> _DATA TO PROCESS_
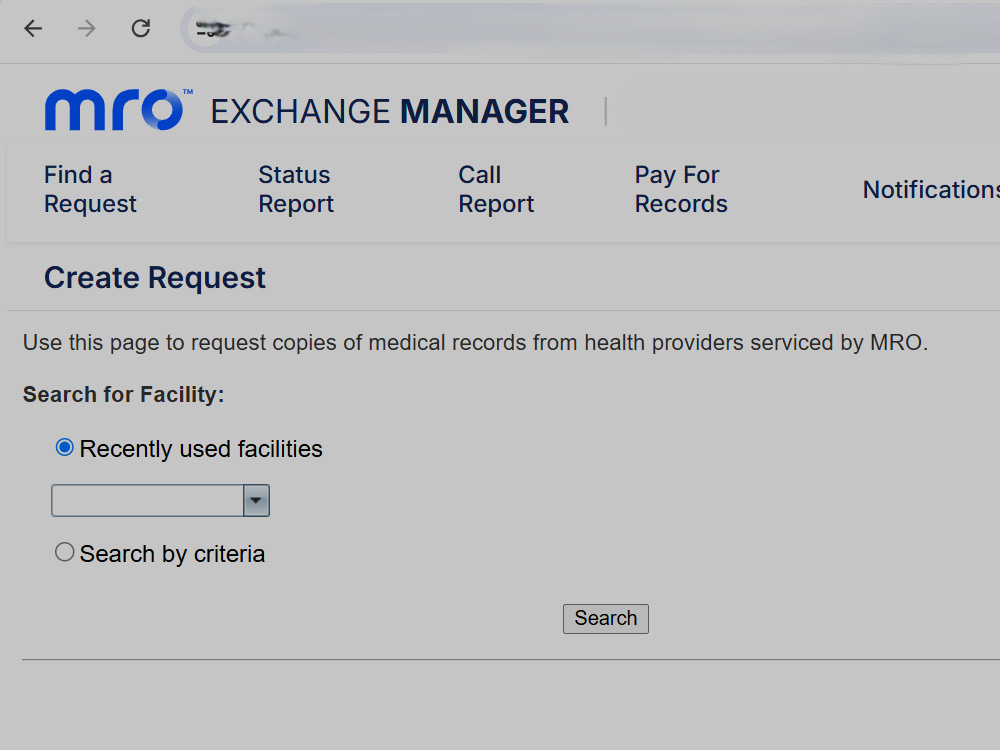Open the site information icon in address bar
Viewport: 1000px width, 750px height.
(212, 29)
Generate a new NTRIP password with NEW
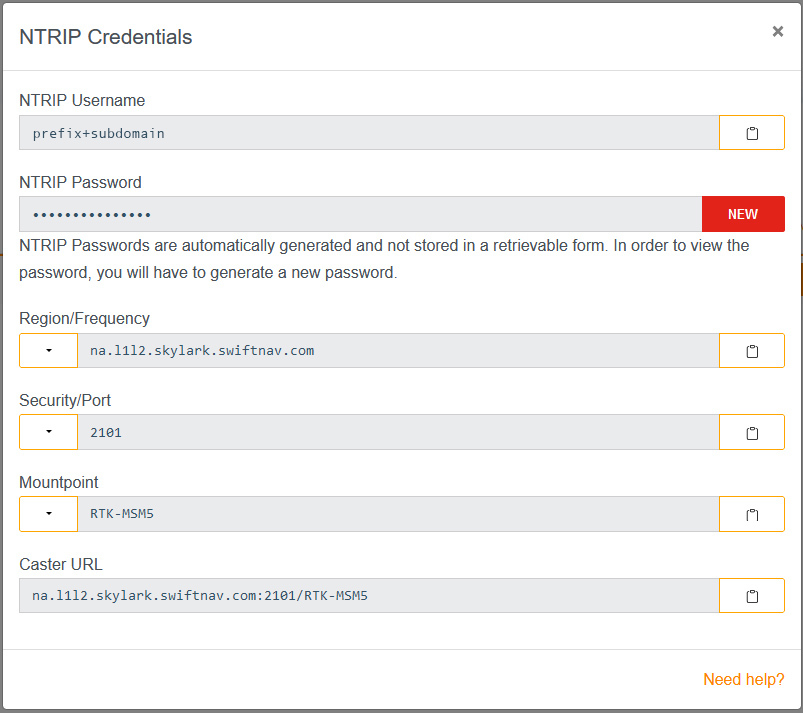 click(742, 214)
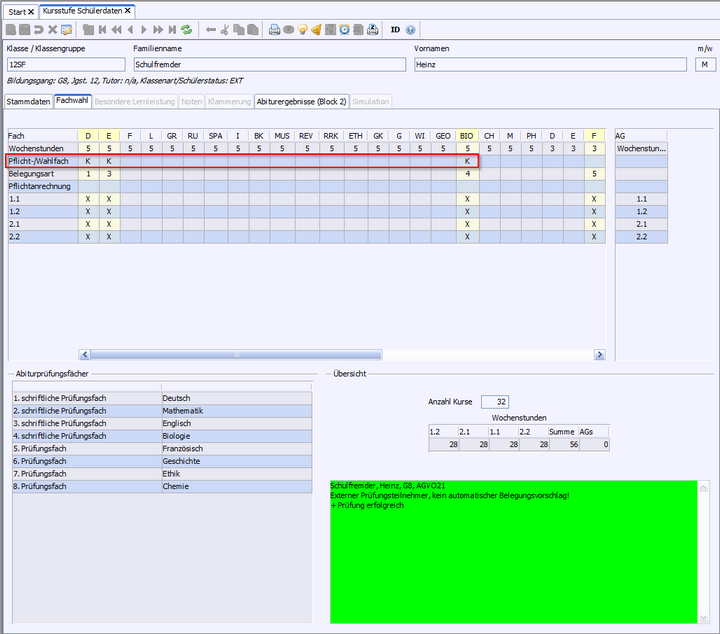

> _GIVEN EXERCISE_
How many lines of the items above contain the string "password"? Case counts. Reply with the number alone.

> _SOLUTION_
1